## BEGIN DATA SHOWN
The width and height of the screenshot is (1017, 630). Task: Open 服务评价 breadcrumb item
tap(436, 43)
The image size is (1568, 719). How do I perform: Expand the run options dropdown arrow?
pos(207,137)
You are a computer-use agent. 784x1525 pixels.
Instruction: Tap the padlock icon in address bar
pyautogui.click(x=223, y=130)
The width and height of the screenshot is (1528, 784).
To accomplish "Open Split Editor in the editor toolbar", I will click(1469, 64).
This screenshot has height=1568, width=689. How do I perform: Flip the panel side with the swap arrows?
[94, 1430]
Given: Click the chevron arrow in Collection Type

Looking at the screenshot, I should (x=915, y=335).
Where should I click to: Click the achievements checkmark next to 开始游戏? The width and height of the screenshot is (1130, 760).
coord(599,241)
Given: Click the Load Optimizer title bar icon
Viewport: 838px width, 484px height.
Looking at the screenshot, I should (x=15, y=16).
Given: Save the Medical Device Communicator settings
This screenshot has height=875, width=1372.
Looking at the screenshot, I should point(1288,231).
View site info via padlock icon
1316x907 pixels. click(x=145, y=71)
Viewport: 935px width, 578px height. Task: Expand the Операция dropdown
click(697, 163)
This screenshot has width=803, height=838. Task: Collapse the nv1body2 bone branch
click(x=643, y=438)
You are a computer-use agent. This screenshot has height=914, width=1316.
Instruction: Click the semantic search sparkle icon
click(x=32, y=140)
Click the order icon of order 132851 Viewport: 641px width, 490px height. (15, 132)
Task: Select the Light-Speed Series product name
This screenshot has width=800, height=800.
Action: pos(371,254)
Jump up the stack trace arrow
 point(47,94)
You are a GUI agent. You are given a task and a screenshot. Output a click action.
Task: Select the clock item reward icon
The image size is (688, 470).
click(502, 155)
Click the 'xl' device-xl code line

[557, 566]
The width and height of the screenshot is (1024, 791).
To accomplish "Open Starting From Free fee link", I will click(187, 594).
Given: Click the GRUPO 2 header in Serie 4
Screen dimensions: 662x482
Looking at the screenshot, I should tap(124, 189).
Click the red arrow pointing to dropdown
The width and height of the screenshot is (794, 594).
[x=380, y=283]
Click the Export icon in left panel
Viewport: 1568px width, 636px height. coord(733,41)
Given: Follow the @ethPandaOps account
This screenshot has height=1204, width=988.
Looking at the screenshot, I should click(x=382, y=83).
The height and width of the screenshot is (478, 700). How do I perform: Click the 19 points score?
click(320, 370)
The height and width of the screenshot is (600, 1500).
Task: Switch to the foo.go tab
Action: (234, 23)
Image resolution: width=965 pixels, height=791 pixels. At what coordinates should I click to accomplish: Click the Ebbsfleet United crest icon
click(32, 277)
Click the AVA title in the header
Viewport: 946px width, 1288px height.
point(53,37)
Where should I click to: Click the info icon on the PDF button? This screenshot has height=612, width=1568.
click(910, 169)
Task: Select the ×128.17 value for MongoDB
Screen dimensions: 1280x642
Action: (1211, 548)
## END DATA SHOWN
# WHAT YOU HAVE TO DO:
Gather every line of the entries above that contains the string "pixels" and copy each one in full. Case counts when matching.

# SOLUTION FOR THIS EXERCISE:
You are a computer-use agent. 784x1525 pixels.
1316x907 pixels. click(x=145, y=71)
Image resolution: width=965 pixels, height=791 pixels. At what coordinates should I click to accomplish: Click the Ebbsfleet United crest icon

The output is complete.